◆ TASK OBJECTIVE ◆
Please reproduce every line of the records below word for word, leaving out the pictures.

Rows showing where targets appear
◇ ◇ ◇ ◇ ◇

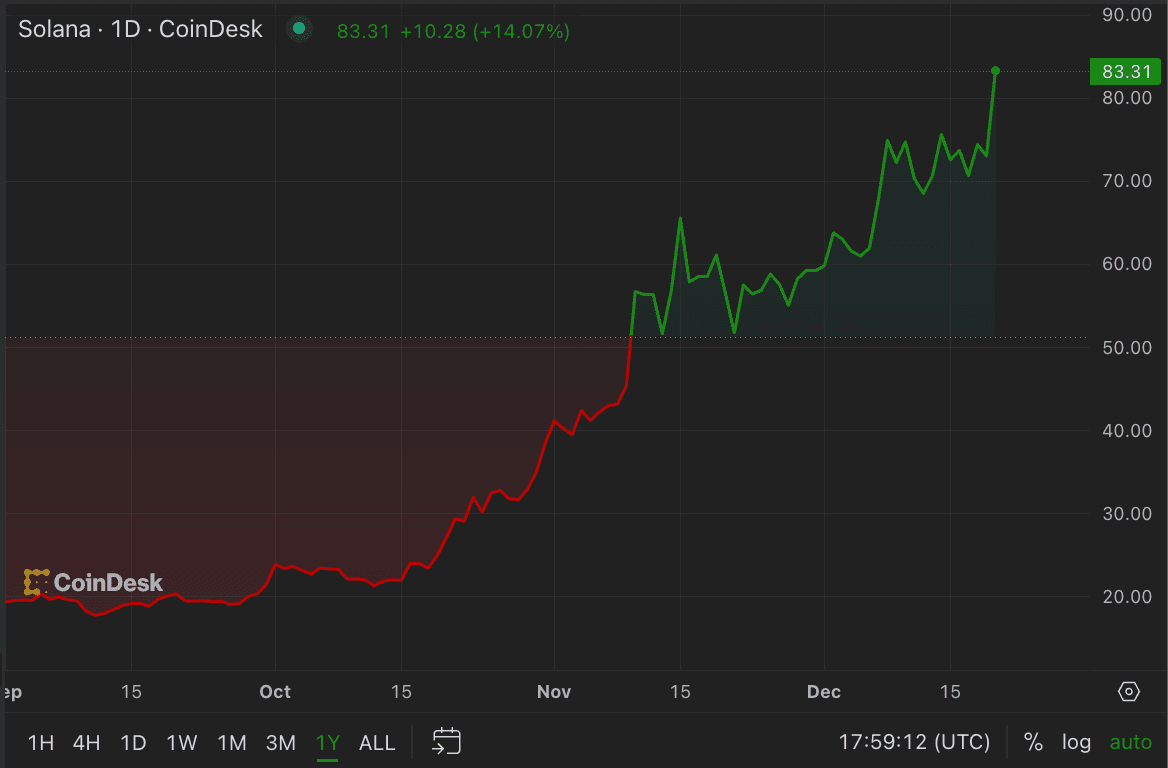The height and width of the screenshot is (768, 1168).
Task: Toggle auto scale mode
Action: [1130, 742]
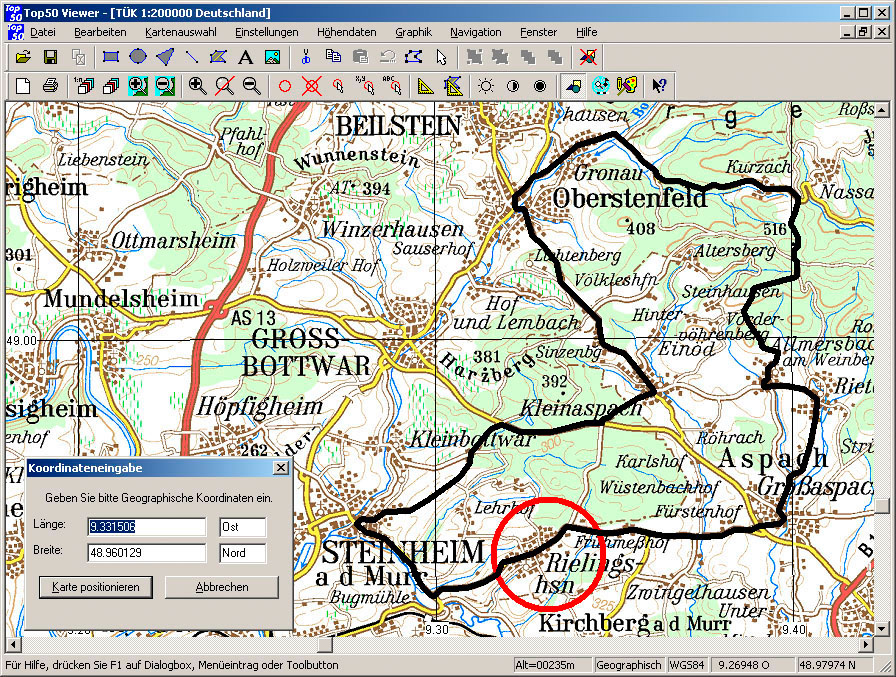This screenshot has width=896, height=677.
Task: Select the text 'A' drawing tool
Action: (245, 57)
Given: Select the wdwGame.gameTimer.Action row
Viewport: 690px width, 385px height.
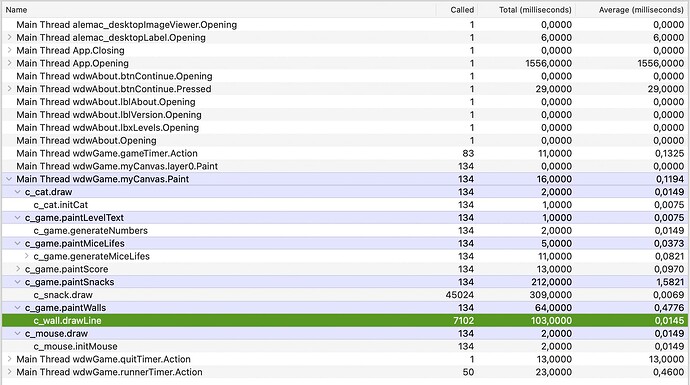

◇ ◇ ◇ ◇ ◇

◆ SOLUTION TO THIS PROBLEM ◆
The height and width of the screenshot is (768, 1168).
Task: Toggle auto scale mode
Action: [1130, 742]
This screenshot has width=896, height=677.
Task: Select the text 'A' drawing tool
Action: (245, 57)
Given: Select the wdwGame.gameTimer.Action row
Viewport: 690px width, 385px height.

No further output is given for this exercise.